Extrait du texte:
★ ★ ★ ★ ★ ★ ★

J'ai vu un espace solide, tellement solide et fixe qu'il était irréel. Le soir, déjà bien gris, un ciel bleu sombre, comme celui des rois mages, juxtaposé à une bâtisse du vieux Rouen noircie par le soir et, bien moins solides, les branches restées vertes comme le jour.
L'air frais, le vent viennent me toucher de la-haut, la lucarne.
Noire, la lucarne.

Mardi 6 octobre
Je m'en vais ; on part. L'espace accroche, je m'agrippe au gag.
Le tube de l'été sort d'une fenêtre parmi les immeubles et la voix hurlante qui crie bien plus fort, plus mal, la chanson par dessus la chanson.

Mercredi 30 
La mer est goulue, la plage couverte. Il ne reste qu'un fin espace de sable sec pour se reposer avant le monticule de galets.
Elle excite les désirs et entre autres celui d'y pénétrer.

Lundi 28 septembre
Un chemin de 500 mètres aboutit à un bassin arrondi couvert de ciment, sorte de coupelle servant à abreuver les moutons. La nature, végétation, a pris pied par endroits dans cette unique forme marquant le passage de l'homme.
Les plantes sauvages suivent les cicatrices concentriques du béton.

Les jeux du soleil caché parfois par les nuages. Il est sur la ligne d'horizon, contre la montagne, et il jaunit les plants les plus proches que je puis voir, la tête baissée, sans m'éblouir.

★ ★ ★ ★ ★ ★ ★

Entrées tirées d'une collection:

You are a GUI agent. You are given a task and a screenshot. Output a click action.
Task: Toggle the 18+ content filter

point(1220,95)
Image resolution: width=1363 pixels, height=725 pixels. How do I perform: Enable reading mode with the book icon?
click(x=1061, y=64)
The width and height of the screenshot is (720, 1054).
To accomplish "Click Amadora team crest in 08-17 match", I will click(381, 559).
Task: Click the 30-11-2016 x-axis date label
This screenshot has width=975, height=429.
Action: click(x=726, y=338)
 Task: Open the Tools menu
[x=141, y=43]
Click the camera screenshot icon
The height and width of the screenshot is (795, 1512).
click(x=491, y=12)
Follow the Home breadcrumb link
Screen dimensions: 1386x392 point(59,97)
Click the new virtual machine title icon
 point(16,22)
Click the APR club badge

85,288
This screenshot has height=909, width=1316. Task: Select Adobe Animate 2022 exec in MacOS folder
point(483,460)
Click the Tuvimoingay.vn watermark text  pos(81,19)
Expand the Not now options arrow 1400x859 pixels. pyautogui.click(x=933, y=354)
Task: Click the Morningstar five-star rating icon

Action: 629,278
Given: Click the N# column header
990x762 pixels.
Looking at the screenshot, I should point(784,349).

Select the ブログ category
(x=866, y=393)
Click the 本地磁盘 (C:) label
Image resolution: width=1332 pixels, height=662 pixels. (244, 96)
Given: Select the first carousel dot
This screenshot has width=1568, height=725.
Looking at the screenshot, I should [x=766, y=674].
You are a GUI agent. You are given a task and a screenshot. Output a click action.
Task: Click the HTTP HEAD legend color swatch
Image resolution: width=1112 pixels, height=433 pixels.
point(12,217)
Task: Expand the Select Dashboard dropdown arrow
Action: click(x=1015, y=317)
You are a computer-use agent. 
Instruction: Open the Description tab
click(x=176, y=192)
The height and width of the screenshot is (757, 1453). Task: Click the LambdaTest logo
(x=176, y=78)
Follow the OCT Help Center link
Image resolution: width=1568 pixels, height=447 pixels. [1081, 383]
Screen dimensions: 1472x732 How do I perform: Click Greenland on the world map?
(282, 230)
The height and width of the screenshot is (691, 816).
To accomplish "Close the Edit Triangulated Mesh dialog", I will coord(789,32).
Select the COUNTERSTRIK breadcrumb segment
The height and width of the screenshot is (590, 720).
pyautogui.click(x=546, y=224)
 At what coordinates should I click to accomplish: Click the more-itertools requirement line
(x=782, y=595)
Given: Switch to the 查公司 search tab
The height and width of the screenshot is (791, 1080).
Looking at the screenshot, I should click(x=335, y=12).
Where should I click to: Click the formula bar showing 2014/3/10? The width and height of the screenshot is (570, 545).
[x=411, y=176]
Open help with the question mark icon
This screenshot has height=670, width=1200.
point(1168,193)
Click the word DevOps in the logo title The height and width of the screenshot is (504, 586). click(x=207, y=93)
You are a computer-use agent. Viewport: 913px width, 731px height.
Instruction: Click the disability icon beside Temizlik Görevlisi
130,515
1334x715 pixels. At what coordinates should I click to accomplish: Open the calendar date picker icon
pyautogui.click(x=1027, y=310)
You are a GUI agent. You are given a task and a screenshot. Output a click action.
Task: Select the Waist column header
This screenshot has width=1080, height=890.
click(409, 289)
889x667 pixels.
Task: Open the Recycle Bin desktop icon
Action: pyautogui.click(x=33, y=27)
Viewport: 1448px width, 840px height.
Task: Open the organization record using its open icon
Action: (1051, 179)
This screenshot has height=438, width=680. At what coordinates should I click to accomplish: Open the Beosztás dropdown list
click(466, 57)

★ ★ ★ ★ ★ ★ ★

Consigne: Prolongez, s'il vous plaît, les notes de journal sur Rouen, la mer et la montagne en écrivant la suite après leur dernière phrase.

Réponse:
J'ai beaucoup marché, prospecté des yeux et peu dessiné.

Dimanche 27
Je suis arrivé en février 80 à Florence. Lorsque l'on m'a déposé dans le centre ville, des enfants fêtaient le mardi-gras, couraient, déguisés, peints, faisaient éclater des pétards.
Au soleil, quatre ou cinq canes à pêche sont tendues. Hier beaucoup de vent et les jours précédents, des orages. La mer est agitée aujourd'hui malgré le beau temps.

Mercredi 23 septembre
Le chemin devient plus étroit, l'alignement des pierres arrondies plus dense et plus solide.
La maladie des plantes ; des grosseurs rouges sur quelques feuilles...comme des fleurs.

Mardi 22 septembre
A trois dans le salon aux beaux assortiments à dominante rouge de garance. Le vent violent qui mugit contre la pièce que l'on sent bien protégée de ses larges murs du 18ème siècle nous fera fermer les volets. L'intérieur est immobile ; dehors, les feuillages vibrent, les branches se courbent.
La pluie, plus forte, désordonnée.
Non pas la pluie droite et inclinée, mais des masses d'eau déplacées latéralement au cours de leur chute et des filets irréguliers soumis au même balancement sous les rigoles, au creux de l'alignement des tuiles.

Lundi 21 septembre
Lorsque fut construit Le Sastre, il est probable que le vieil Allan fortifié était déjà bâti. Cependant, l'Allan actuel a du être construit bien plus tard.

Dimanche 20 septembre
Visite du château de Grignan (gratuite par ruse).
Monte, descend, des plateformes, des pièces grandes. Toutes ne sont pas vivtées. Le plus beau, un Caravage, "le Christ au tombeau avec les anges".
Tonton et tata, ils mangent de la soupe à 18h30. Le gros chien marron va et vient entre la cuisine et la véranda où nous sommes : "Le cancer, la mort, la mémé chez les vieux, le fils neuro-psychiatre, le divorce de maman...".
Ils nous raccompagnent à 19h30.

Jeudi 17 septembre
Le gosse à Neily, tout petit et bleu, est rentré dans l'appartement, pendu au bout des doigts de maman, grande, blanche. L'appartement, le fond est pâle.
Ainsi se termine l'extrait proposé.